High Yield Fixed Income – focused on stringent risk control first and foremost
- A highly experienced team of co-portfolio managers with an average of 18 years of experience, working in close collaboration with an experienced team
- A bottom-up, value-oriented investment process is employed with an emphasis on continuous top-down risk management
- A collaborative team-based approach is favoured, helping to facilitate transparent and efficient portfolio management
Why invest ?
Invest in bonds that offer higher return potential than most fixed income
High yield bonds are defined as corporate bonds rated below 'BBB−' or 'Baa3', ratings that are considered sub-investment grade, by established credit rating agencies. High yield corporate bonds typically offer higher yields with less duration than most fixed income alternatives. We view this relatively high ’income premium‘ and lower price sensitivity to rising interest rates as potentially attractive attributes of high yield corporate bonds, despite additional credit risk present in sub-investment grade bonds. It is important to note that relatively high yields reflect the relatively higher risk of high yield corporate bonds.
We offer a disciplined and proven investment process
We believe that the successful implementation of our investment process represents an investment style with lower downside volatility than the overall market and the potential for superior returns over a full market cycle. The dual focus of the investment process on stringent, minimum margin-of-safety requirements, and pricing that overcompensates for estimated default risk is by nature contrarian in implementation. Margin-of-safety is a calculation which considers the 'real-world' value of a company relative to its debt obligations, as well as its future free cash flow projections.
Our bottom-up, value-orientated investment process strives to minimise default risk as compared to the broader high yield market
Our investment philosophy is rooted in the conviction that high yield corporate fixed income investing is first and foremost about risk control. Default risk is the dominant risk factor, and all portfolio investments must meet stringent, and quantifiable minimum ’margin-of-safety‘ requirements. Secondarily, the investment process strives to never buy credit risk at the wrong price by utilising a process focused on maximising the default-adjusted yield and spread of a diversified portfolio. This process defines the relative value of credits that meet our margin-of-safety requirements, but present different estimated default risks. Our fundamental credit analysis and investment process also captures ESG risks including governance, business practices and industry and contingent liabilities related to environmental issues.

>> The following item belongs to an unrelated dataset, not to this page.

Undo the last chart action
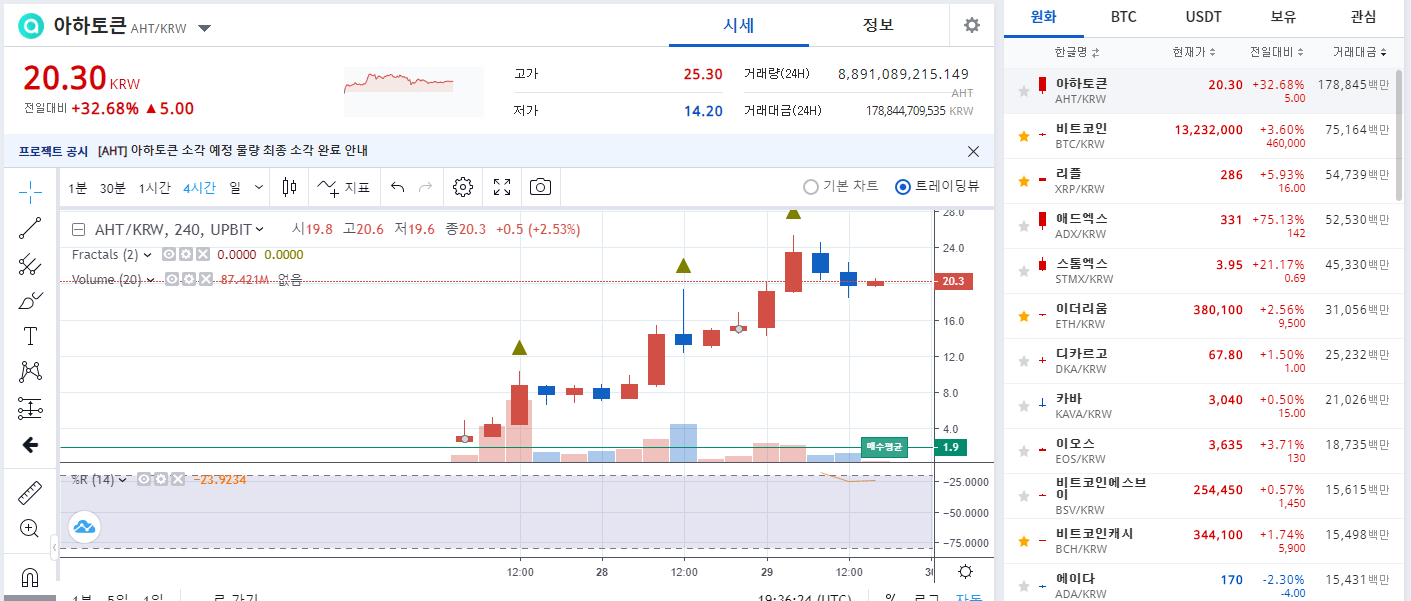 coord(398,187)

Our corporate RI strategy is based upon three strategic pillars of quality, stewardship and engagement.
We partner with our clients to provide solutions that maximise the probability that they will achieve their investment objectives. We assess our client needs based on three key criteria: risk tolerance, investment horizon and return ambition level. We utilise third party monitoring services for our direct holdings.

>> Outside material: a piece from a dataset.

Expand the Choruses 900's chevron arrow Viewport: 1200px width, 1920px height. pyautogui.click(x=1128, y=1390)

Matt Philo and Co-Portfolio Manager Jason Epstein are equally responsible for the day-to-day management of the high yield strategies. Together the two comprise a strong partnership drawing upon their extensive investment management experience while working with talented fundamental credit analysts. Whenever possible, all investment team members participate in credit discussions relevant to portfolio decisions. The team’s structure and collaborative investment philosophy targets optimal decision making processes, minimal key-person risk and creates a strong, collegial credit culture.